Learning Objectives
- Understand serverless edge AI inference and where Workers AI fits the AI compute stack
- Identify the Neuron-based pricing model and how it scales with usage
- Evaluate when Workers AI beats AWS Bedrock, OpenAI API, or self-hosted GPU inference
What Is Cloudflare Workers AI?
Workers AI is Cloudflare's serverless GPU inference platform — running open-source AI models at hundreds of global edge locations with no GPU rental, no cold-start delays, and per-request pricing. It is the AI inference layer of the Cloudflare developer platform, alongside Workers (compute), R2 (storage), D1 (SQL), KV (key-value), and Durable Objects.

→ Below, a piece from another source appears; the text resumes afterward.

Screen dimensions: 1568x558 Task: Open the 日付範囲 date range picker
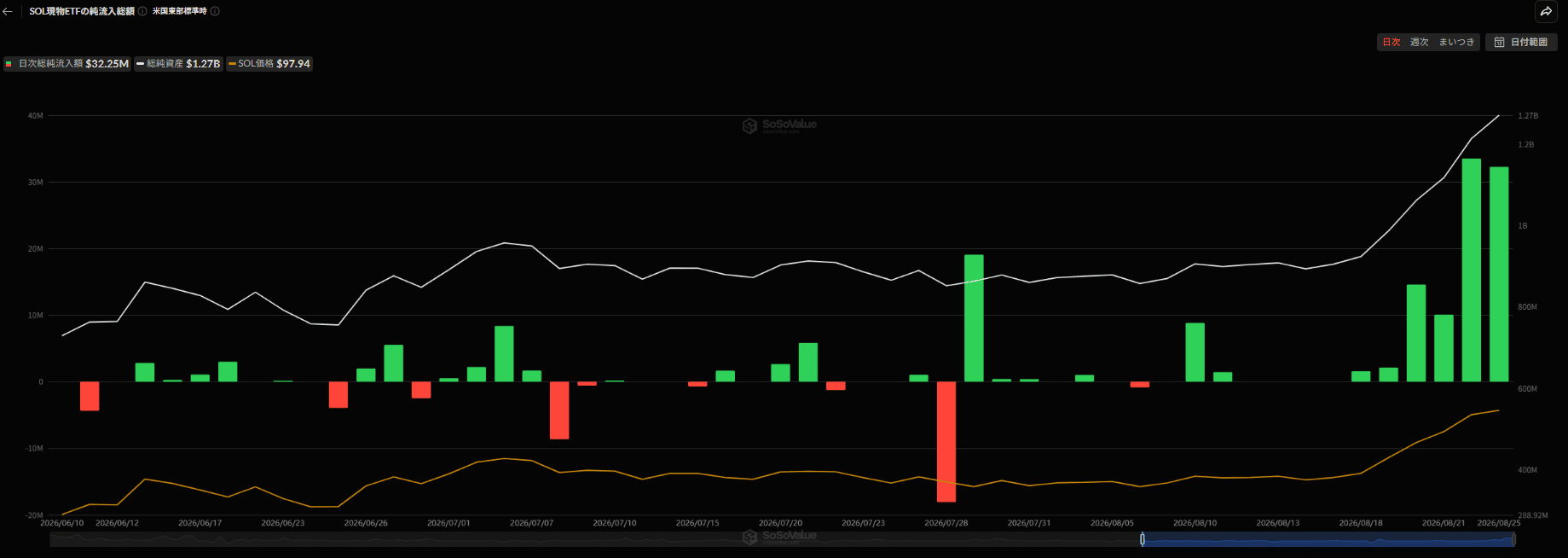(1521, 42)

Where AWS Bedrock and Azure OpenAI sell access to closed flagship models from a few regions, Workers AI runs open-source models (Llama, Mistral, embeddings, image classification, speech-to-text) on Cloudflare-managed GPUs at 300+ global edge points. The result: latency that depends on how close the user is to a Cloudflare data center (typically under 100ms anywhere in the world) rather than how close they are to a single AWS region.
💡Key Concept
Why edge AI inference: Most AI workloads don't need a frontier flagship model — they need fast, cheap, predictable inference on smaller models (sentiment, classification, embeddings, simple chat, transcription). Edge inference moves the compute close to the user, dropping latency from hundreds of milliseconds (centralized region) to tens of milliseconds (nearby edge). For real-time AI features inside a web or mobile app, this is the difference between snappy and sluggish.
✅Tip
Visit Workers AI: developers.cloudflare.com/workers-ai — free 10,000 Neurons daily; Workers Paid plan unlocks higher limits
Pricing
Workers AI pricing is Neuron-based — Neurons measure GPU compute consumed per request, with each model type having its own Neuron rate. Per-model prices are also published in tokens or images for easier estimation.
- All available models
- Rate-limited by daily Neuron cap
- No credit card required
- Same model catalog as Free
- Higher concurrency limits
- Single-billing for all Cloudflare developer products
- Up to $2.51 per million images for vision models
- Granular per-model rates published in docs
- Predictable cost scaling
- Higher rate limits
- SLA guarantees
- Dedicated support
The free tier is genuinely usable for prototyping and small projects — 10,000 Neurons per day covers thousands of small-model inferences. Cost discipline matters at scale: for high-volume production traffic, compare Neuron pricing against self-hosted GPU economics.
Core Features
Serverless GPU Execution
Pay only for the inference you run — no idle GPU rental, no instance management, no cold-start penalty. Cloudflare manages the GPU pool and routes requests to the nearest available compute. Models warm in milliseconds rather than minutes.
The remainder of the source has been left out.